Extensive experiments were conducted on two publicly available datasets: MISAW and CUHK-MRG. On the MISAW dataset, GRAD achieved an accuracy of 86.87%, outperforming state-of-the-art methods by a significant margin. The Edit Score, evaluating temporal consistency, reached 97.50%. Similarly, on the CUHK-MRG dataset, GRAD achieved 92.38% accuracy. Ablation studies demonstrated the effectiveness of each module: visual representation disentanglement improved accuracy, VKA training increased robustness, and the calibrated decoder boosted confidence. Robustness experiments showed that GRAD maintained high accuracy even under various types of data corruption (noise, blur, occlusion, and digital corruptions) across different severity levels, significantly outperforming the baseline MRG-Net model. For example, at the highest corruption level, GRAD consistently maintained accuracy above 75% across various corruption types whereas MRG-Net fell consistently below 75%.

The results demonstrate the efficacy of GRAD's multimodal approach and its robust design. The integration of vision and kinematic data, coupled with feature disentanglement and adversarial training, effectively addresses the limitations of single-modality approaches and enhances performance in challenging scenarios. The high accuracy and robustness to data corruption highlight the potential of GRAD for real-world applications in surgical assistance and training. The superior performance compared to existing state-of-the-art methods suggests that GRAD's novel approach of combining multimodal graph representation learning with adversarial feature disentanglement and contextual calibration is a significant advancement in surgical workflow recognition.

GRAD offers a robust and accurate framework for surgical workflow recognition. Key contributions include the novel integration of multimodal graph representation learning, adversarial feature disentanglement, and contextual calibration. Future research should focus on addressing data imbalance issues, exploring more efficient training strategies, and validating the model on larger, more comprehensive datasets that incorporate real-world clinical scenarios and variability.

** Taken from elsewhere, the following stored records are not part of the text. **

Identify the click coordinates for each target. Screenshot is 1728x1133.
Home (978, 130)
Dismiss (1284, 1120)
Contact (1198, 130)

While GRAD shows superior performance, several limitations should be noted. The datasets used contain a limited number of samples and potentially exhibit class imbalance, affecting the generalizability of the results. Training the model is computationally expensive. The evaluation was performed on benchmark datasets, and further validation on diverse real-world surgical data is needed to fully assess its clinical applicability. The limited duration of some surgical gestures in existing datasets could lead to inaccurate recognition. Addressing these limitations would further strengthen the clinical relevance of the GRAD model.